7. Appendix B - Glossary

Content Negotiation

An HTTP client can "negotiate" for a representation (e.g. HTML, PDF, XML) of a web resource with and HTTP server. The server can return the representation requested or one of its own choosing, if the requested representation is not available. Clients send the preference in the HTTP header.

Data Resource

An information resource providing a representation of a non-information resource.

EHEE

EleHydro Exchange Experiment (Canada-US)

ELFIE

Environmental Linked Features Interoperability Experiment (OGC - International)

GSIP

Groundwater Surface-Water Initial LOD Pilot (Canada)

HTTP

Hyper Text Transfer Protocol

HTTP Header

Additional metadata and parameters that are sent as part of an HTTP request/response. These metadata and parameters are used by HTTP clients and servers to specify preferences and output.

HTTP Verb

Protocol methods that operate on web resources. These include GET, POST, PUT, DELETE, and OPTIONS.

HyperText Transfer Protocol Uniform Resource Identifier (HTTP URI)

An identifier with the potential to be used with the HTTP protocol to dereference (look up) the identified resource.

HyperText Transfer Protocol Uniform Resource Locator (HTTP URL)

A type of URI that can be used to locate an information resource.

Information Resource

A digital resource that can be sent as a message over the internet using a protocol such as HTTP. Located using a Uniform Resource Locator (URL).

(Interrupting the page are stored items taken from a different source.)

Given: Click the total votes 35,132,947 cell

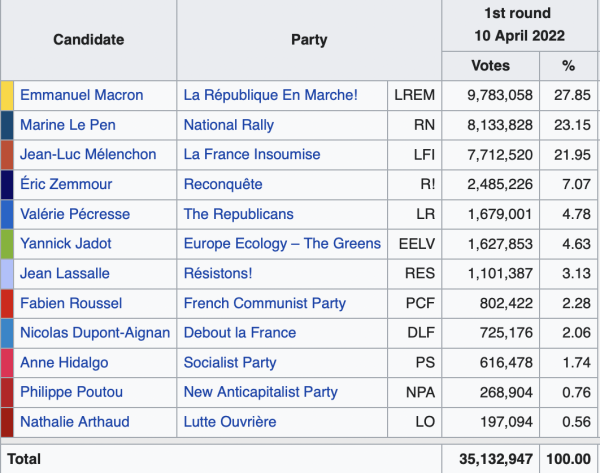Looking at the screenshot, I should pyautogui.click(x=490, y=458).
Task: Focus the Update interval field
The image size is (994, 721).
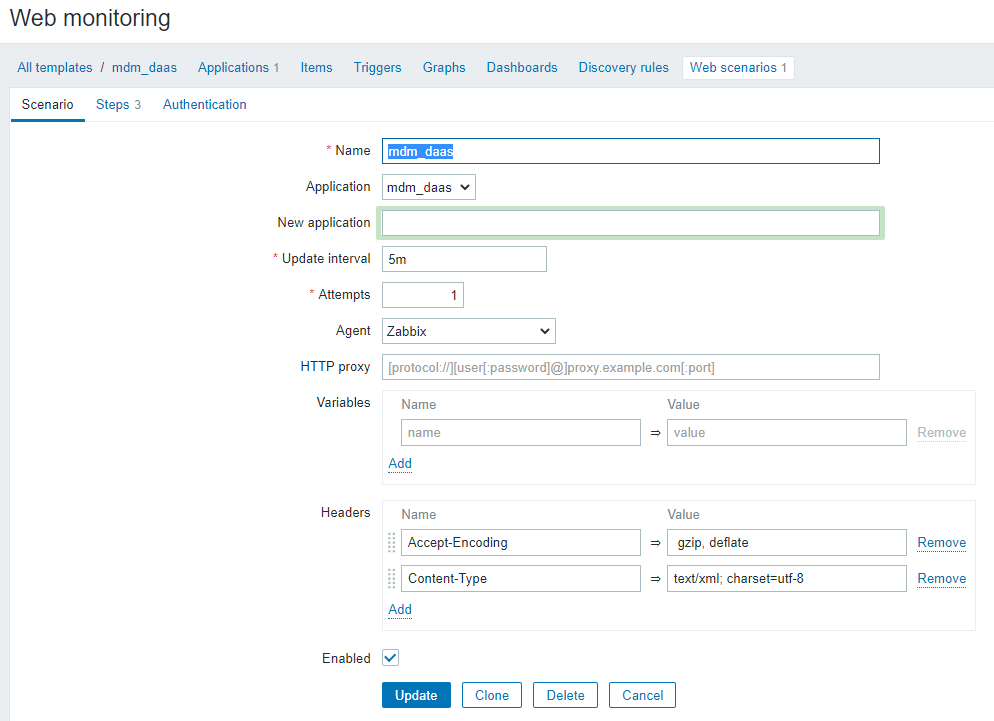Action: coord(464,259)
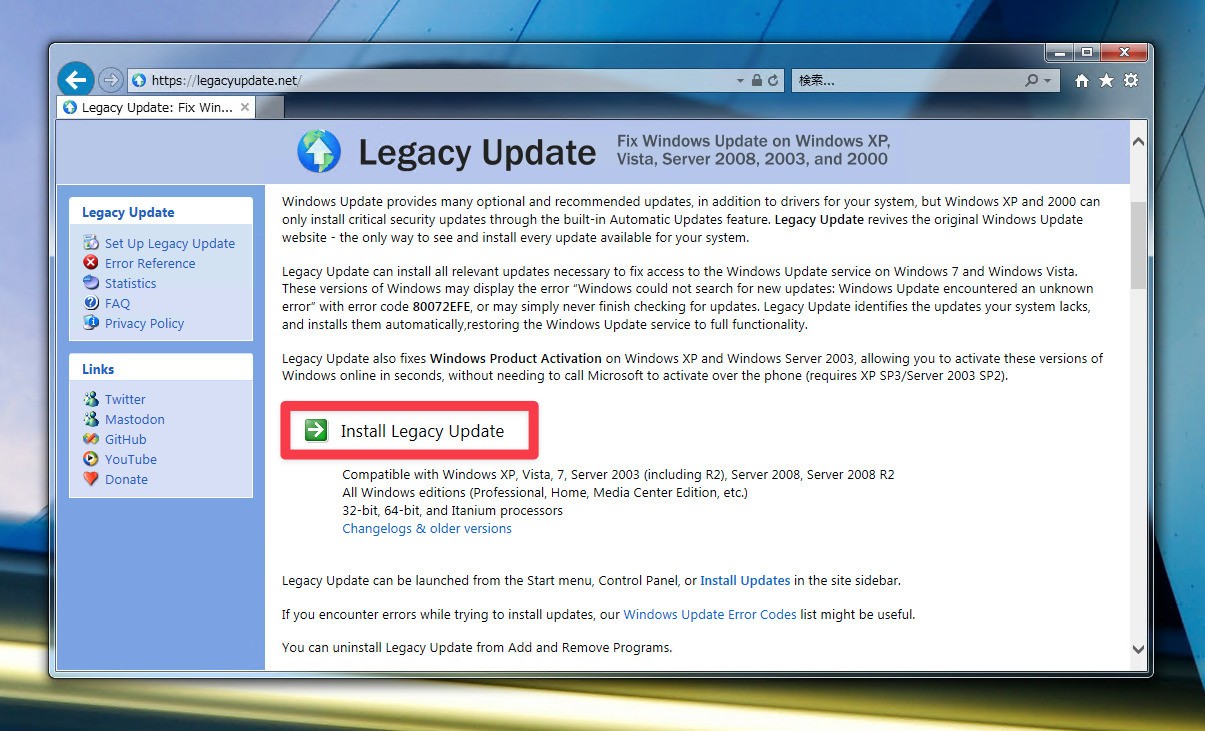Click the GitHub icon in Links
Image resolution: width=1205 pixels, height=731 pixels.
pyautogui.click(x=91, y=439)

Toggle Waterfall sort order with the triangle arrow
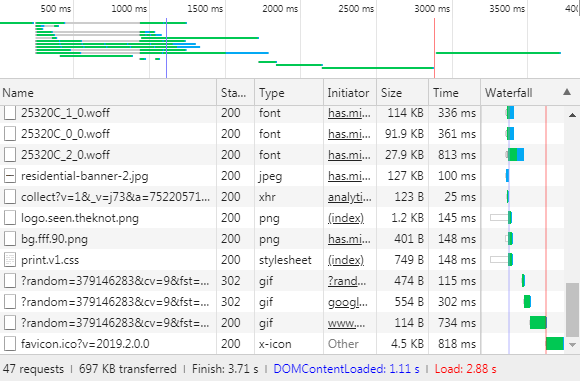coord(567,92)
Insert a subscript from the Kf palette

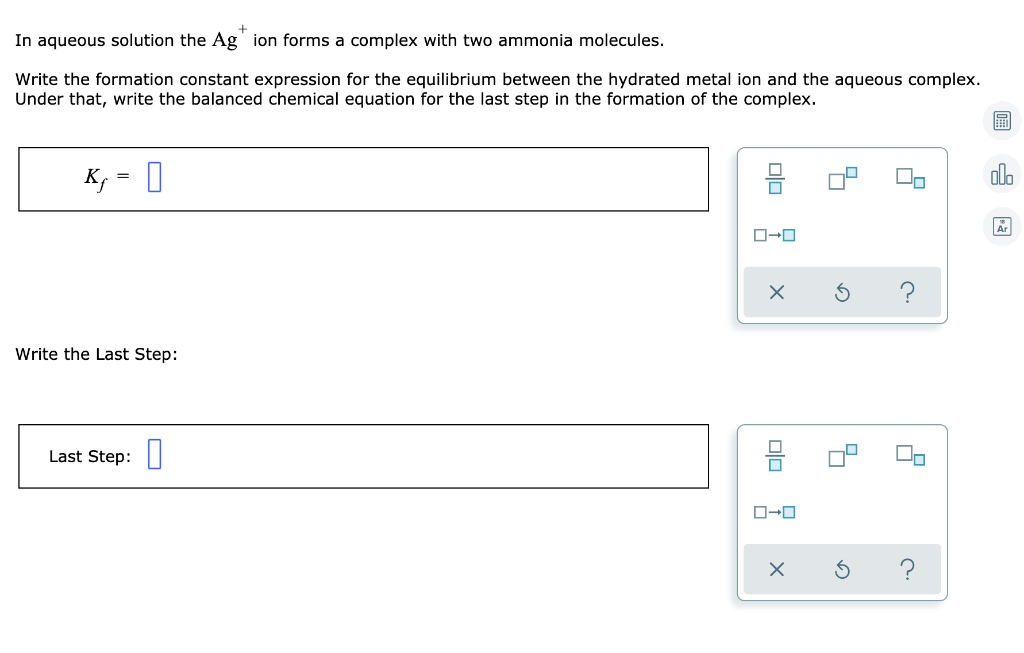[909, 180]
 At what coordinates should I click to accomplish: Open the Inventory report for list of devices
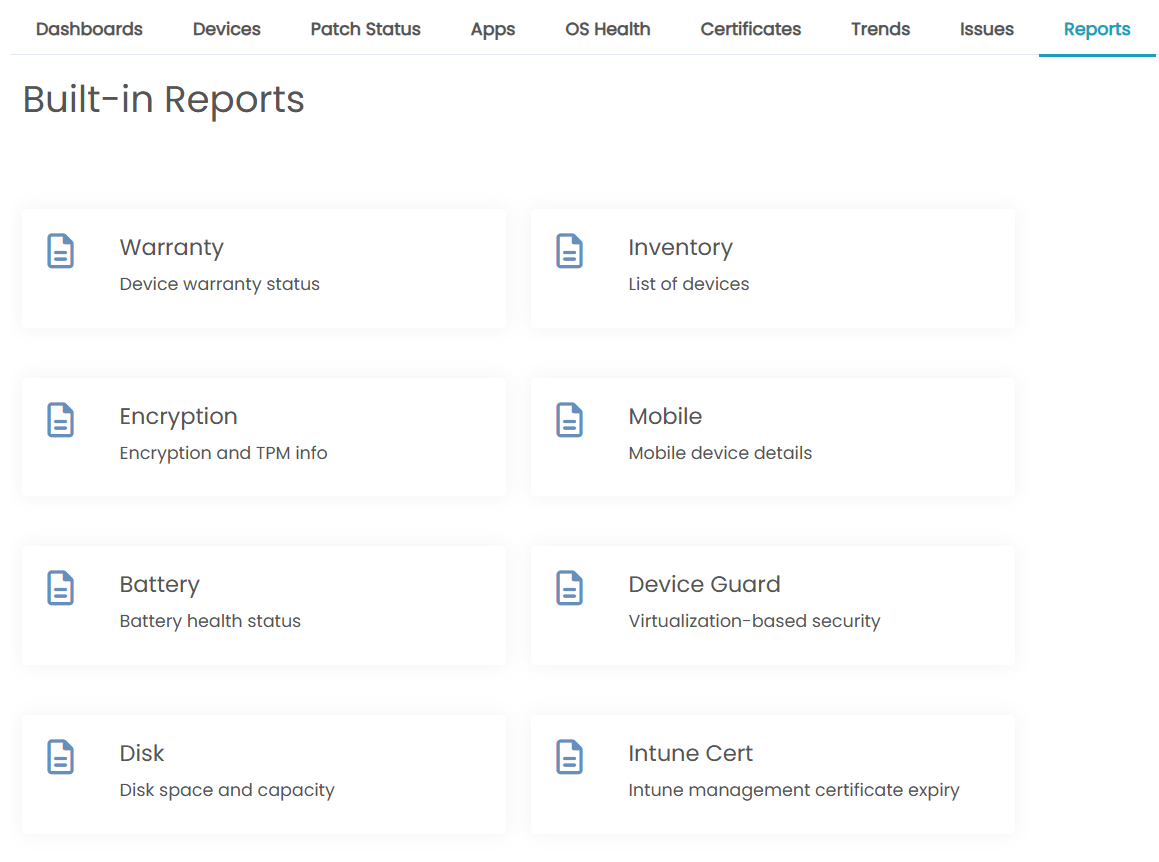pyautogui.click(x=772, y=268)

Information Index Resource

An information resource that provides an index of annotated (metadata) links to information and non-information resources that describe or are related to the non-information resource of interest.

LOD

Linked Open Data

Non-Information Resource

A real-world or conceptual object of interest that is identified by a Uniform Resource Identifier bound to the HTTP protocol (HTTP URI).

OGC

Open Geospatial Consortium

Ontology

A formal definition of concepts and thier relations for a specific domain.

Persistent URI

A URI that is reasonably guaranteed to be remain available during a long period of time. There is an expectation that a thing on the web (a resource) will keep the same URI in such a way that changes in organisation, infrastructure and governance won’t affect this URI.

RDF

Resource Description Framework

Registry

Per ISO 19135, Geographic information, Procedures for item registration: An information system that manages a set of files containing identifiers assigned to items with descriptions of the associated items.

Resource

an item of interest in the distributed network of environmental data.

Resource Model

A taxonomy and functional description of the system of non-information, index and data resources.

Web Resource

Any resource that is accessible on the World Wide Web.